Call `event.preventDefault()` and `event.stopPropagation()` when needed. For forms, prefer controlled inputs where React state is the source of truth for input values.
- Pass function references to handlers
- SyntheticEvent wraps native events
- Controlled inputs for forms
function handleSubmit(e: React.FormEvent) {
e.preventDefault();
save(formData);
}Batching and Concurrent Updates
React 18 batches state updates in event handlers, promises, and timeouts automatically — multiple setState calls in one synchronous block produce one re-render. Updates inside async gaps may batch depending on context.
useTransition marks updates as non-urgent, keeping the UI responsive during heavy renders. useDeferredValue defers updating a derived value. Use these for search filters and large list filtering without blocking input.
- Automatic batching in React 18
- useTransition for non-urgent updates
- useDeferredValue for deferred rendering
Derived State and Effects
Avoid storing values computable from props or other state — derive during render instead. Redundant state causes sync bugs when one source updates and the other does not.
When props change and you need to reset local state, use a key on the component to remount, or derive reset logic in useEffect with clear dependencies — not by copying props to state on every change.

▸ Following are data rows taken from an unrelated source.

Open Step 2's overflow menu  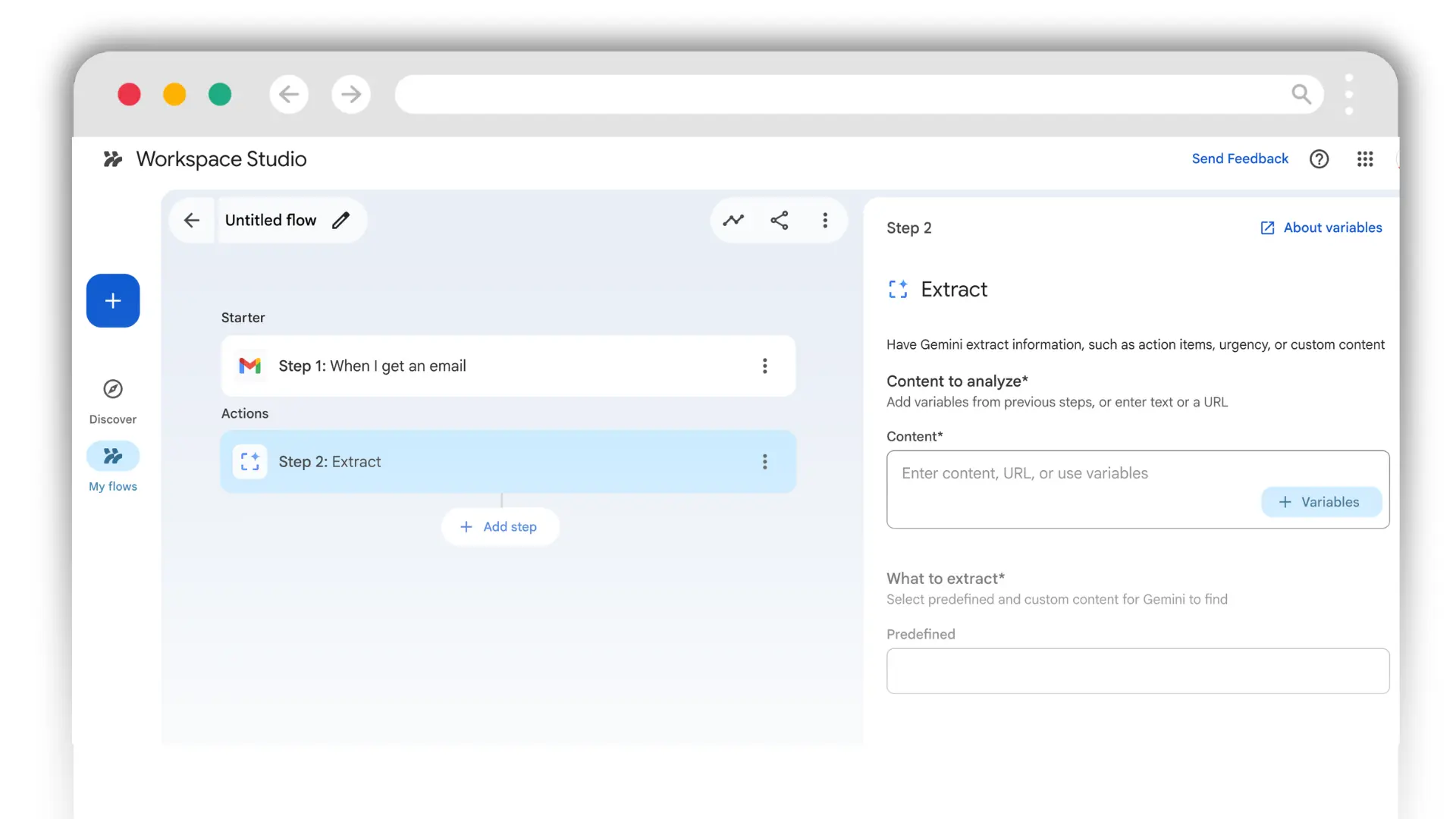point(764,461)
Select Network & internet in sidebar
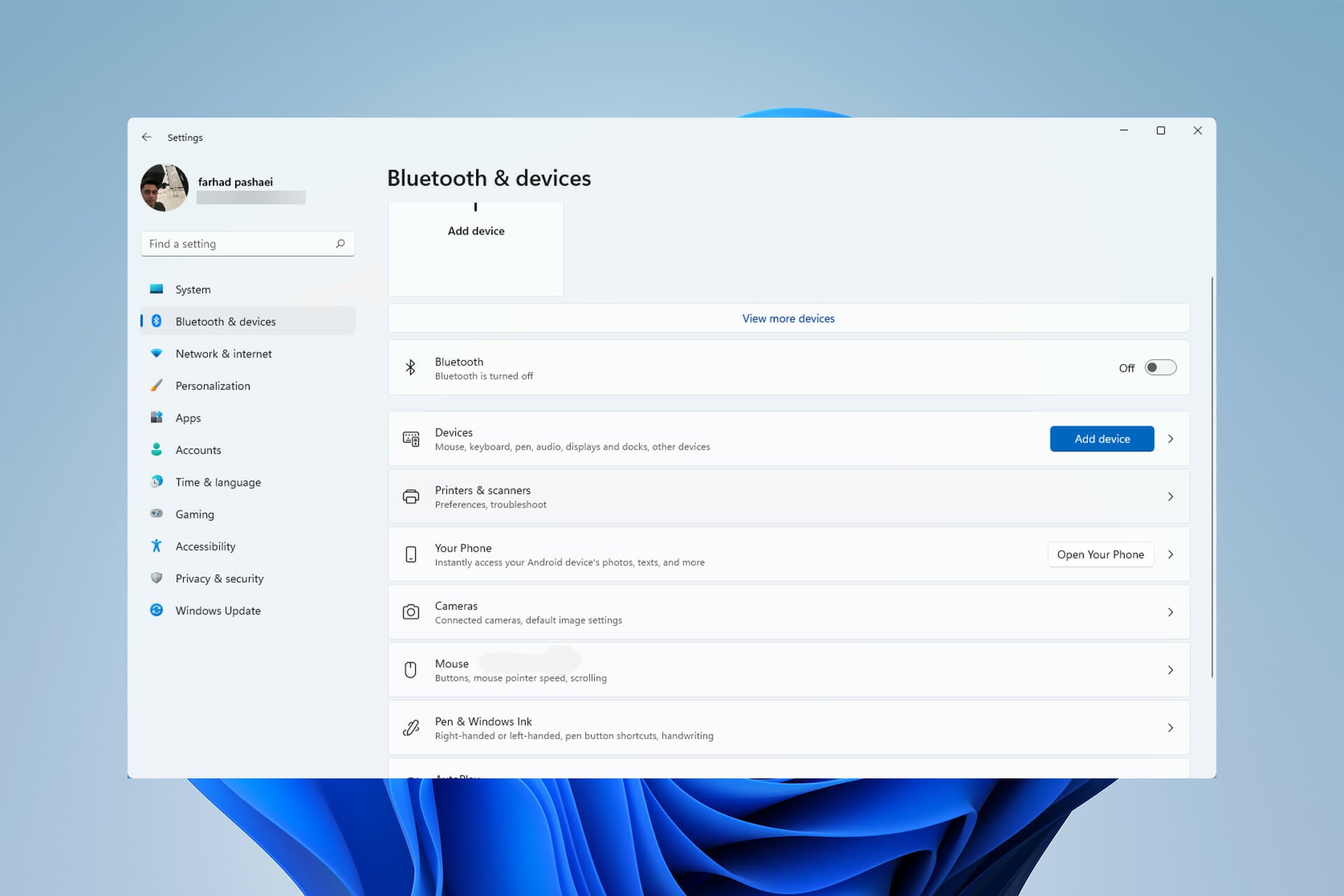Screen dimensions: 1344x896 pyautogui.click(x=223, y=354)
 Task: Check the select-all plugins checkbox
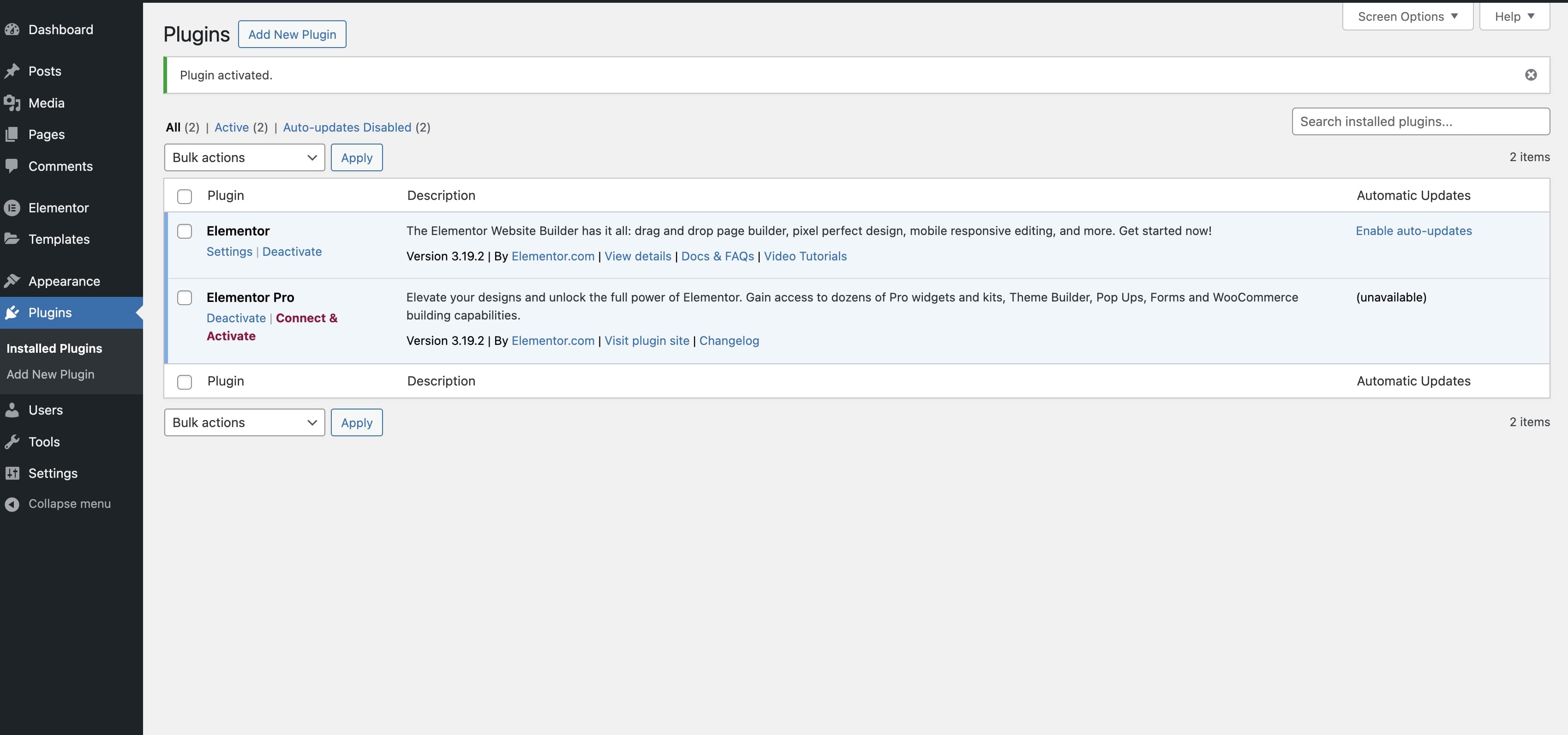tap(185, 196)

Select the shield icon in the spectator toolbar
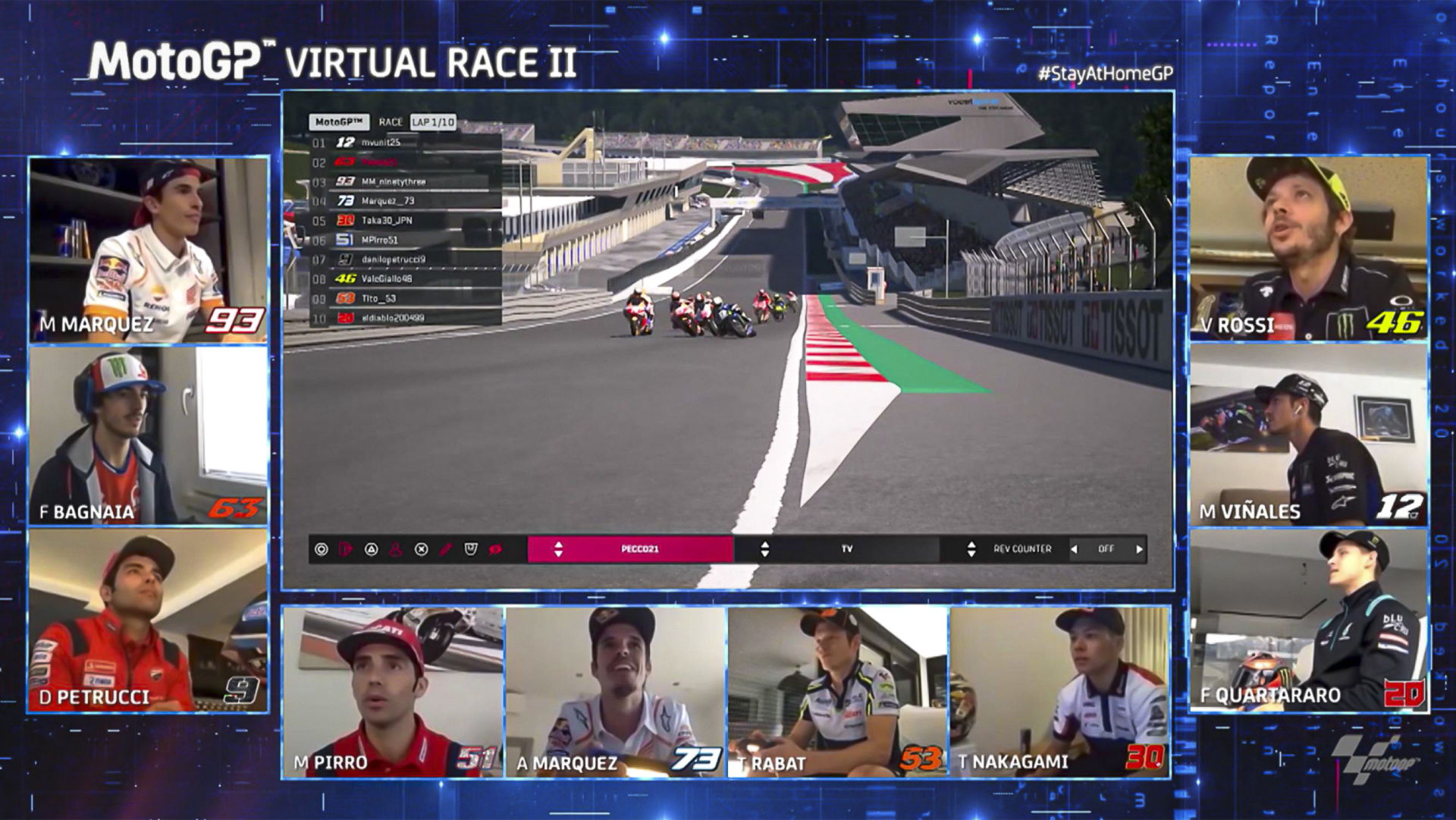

- Derive during render, do not duplicate
- Key prop to reset component state
- Avoid syncing props to state blindly
State Structure
Group related state into objects when updates happen together: `const [form, setForm] = useState({ name: '', email: '' })`. Split unrelated state into separate useState calls so updates do not unnecessarily rerender unrelated logic.
For complex state with interdependent transitions, upgrade to useReducer. For global shared state, consider Context or dedicated state libraries — do not lift everything to the root prematurely.